* **STUDY MATERIAL**:
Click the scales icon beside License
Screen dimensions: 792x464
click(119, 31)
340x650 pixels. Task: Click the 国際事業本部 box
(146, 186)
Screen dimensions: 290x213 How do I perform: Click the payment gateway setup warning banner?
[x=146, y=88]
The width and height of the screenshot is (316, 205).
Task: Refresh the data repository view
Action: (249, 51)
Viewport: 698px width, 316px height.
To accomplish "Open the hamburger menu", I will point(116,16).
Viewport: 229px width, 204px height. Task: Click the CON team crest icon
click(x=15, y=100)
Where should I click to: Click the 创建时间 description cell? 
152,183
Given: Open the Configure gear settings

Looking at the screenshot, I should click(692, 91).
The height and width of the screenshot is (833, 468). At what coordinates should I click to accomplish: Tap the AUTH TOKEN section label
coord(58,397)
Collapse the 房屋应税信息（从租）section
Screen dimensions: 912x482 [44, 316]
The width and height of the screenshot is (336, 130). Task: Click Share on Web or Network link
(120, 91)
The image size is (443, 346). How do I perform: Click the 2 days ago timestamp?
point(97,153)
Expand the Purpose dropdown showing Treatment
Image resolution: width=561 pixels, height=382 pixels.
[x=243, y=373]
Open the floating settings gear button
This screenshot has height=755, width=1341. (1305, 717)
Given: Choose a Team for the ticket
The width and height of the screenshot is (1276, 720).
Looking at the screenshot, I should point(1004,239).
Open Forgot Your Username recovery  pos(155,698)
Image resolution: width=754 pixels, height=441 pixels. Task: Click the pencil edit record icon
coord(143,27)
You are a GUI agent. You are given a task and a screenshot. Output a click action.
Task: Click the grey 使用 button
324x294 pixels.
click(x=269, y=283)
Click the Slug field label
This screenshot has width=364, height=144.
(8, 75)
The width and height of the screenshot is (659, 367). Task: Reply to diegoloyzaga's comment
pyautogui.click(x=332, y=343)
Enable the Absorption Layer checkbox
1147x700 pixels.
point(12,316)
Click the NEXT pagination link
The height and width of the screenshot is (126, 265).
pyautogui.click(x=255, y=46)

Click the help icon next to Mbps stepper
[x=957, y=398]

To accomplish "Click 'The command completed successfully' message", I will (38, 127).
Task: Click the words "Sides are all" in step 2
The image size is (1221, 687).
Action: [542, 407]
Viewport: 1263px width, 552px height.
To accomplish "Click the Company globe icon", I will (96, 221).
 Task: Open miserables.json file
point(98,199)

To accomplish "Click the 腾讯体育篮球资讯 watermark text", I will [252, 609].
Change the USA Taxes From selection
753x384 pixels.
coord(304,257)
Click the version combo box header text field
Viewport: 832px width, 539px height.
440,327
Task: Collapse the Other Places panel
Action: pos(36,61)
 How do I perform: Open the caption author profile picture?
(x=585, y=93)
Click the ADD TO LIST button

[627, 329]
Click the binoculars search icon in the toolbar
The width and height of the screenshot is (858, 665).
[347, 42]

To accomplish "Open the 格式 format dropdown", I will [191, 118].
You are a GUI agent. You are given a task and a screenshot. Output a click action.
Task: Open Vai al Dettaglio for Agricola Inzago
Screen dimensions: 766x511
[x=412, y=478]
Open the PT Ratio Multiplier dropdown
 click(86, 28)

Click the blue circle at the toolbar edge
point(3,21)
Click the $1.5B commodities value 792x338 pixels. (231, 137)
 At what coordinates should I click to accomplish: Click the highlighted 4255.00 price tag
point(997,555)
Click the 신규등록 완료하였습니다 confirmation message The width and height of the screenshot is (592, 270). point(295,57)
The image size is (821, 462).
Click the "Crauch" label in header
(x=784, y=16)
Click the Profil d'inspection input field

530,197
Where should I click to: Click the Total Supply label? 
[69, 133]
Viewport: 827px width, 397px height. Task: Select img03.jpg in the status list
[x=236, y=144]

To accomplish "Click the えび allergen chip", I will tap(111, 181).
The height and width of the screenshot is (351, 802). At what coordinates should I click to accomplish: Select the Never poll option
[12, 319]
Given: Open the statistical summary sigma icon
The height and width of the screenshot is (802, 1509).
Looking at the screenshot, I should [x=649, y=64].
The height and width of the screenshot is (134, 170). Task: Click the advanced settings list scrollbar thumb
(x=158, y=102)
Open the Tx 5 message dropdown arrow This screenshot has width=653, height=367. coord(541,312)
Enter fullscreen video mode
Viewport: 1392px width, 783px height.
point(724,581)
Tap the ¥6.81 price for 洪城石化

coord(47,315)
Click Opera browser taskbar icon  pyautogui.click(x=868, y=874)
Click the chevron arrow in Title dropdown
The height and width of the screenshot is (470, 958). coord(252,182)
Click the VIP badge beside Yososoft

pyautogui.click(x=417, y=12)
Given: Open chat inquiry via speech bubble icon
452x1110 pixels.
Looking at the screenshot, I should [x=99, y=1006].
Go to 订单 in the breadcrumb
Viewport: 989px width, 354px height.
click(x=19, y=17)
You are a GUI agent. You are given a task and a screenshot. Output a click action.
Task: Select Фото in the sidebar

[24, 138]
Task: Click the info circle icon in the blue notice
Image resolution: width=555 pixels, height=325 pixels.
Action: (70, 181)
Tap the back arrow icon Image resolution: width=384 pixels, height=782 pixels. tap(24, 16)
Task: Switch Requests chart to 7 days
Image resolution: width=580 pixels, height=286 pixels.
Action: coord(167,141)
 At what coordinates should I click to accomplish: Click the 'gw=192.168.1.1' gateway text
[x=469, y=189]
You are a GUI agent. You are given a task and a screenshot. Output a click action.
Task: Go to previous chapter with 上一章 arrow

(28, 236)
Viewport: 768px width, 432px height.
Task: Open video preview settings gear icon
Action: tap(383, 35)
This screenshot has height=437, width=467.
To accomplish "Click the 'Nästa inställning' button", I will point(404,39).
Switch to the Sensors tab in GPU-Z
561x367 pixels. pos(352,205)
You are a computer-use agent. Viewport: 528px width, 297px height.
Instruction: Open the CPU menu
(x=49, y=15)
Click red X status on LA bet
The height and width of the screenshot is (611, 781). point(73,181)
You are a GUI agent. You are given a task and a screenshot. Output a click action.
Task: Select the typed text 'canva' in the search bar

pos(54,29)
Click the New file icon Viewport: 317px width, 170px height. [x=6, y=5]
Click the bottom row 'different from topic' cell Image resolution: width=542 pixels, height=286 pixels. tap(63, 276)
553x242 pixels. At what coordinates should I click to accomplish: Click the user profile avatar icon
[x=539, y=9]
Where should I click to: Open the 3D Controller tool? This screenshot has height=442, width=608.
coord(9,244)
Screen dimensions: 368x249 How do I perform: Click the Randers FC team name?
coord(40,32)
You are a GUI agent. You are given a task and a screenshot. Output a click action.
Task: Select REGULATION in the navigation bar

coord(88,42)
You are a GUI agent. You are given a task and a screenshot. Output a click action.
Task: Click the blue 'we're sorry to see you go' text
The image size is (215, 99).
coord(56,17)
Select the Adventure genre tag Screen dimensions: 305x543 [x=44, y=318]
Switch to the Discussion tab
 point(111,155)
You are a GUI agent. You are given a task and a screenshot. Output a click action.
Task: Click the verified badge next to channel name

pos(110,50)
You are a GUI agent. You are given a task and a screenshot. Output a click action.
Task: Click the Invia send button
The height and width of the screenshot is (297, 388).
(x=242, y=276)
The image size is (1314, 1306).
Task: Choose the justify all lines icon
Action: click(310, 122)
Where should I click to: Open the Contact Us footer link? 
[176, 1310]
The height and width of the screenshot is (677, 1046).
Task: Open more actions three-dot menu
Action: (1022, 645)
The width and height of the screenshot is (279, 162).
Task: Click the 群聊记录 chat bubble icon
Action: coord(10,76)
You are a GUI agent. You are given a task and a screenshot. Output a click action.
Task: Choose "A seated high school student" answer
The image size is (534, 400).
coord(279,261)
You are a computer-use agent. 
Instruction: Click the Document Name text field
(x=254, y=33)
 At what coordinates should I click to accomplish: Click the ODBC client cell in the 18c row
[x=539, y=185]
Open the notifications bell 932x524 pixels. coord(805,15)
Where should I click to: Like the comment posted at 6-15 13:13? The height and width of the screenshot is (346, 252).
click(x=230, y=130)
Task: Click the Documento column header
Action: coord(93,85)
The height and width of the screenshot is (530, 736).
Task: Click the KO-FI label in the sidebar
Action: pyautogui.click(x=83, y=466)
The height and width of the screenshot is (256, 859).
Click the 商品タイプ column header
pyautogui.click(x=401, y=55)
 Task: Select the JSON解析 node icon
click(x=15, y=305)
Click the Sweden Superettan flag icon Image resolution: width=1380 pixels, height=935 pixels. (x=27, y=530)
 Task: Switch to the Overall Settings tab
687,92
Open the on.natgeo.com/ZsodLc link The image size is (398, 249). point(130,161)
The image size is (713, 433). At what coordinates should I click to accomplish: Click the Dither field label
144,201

* **TASK DETAILS**: From the line with "Click the Sweden" through the last line of the records, set down every line exactly as written and leave out all others.

* **OUTPUT OF THE TASK**:
Click the Sweden Superettan flag icon Image resolution: width=1380 pixels, height=935 pixels. (x=27, y=530)
 Task: Switch to the Overall Settings tab
687,92
Open the on.natgeo.com/ZsodLc link The image size is (398, 249). point(130,161)
The image size is (713, 433). At what coordinates should I click to accomplish: Click the Dither field label
144,201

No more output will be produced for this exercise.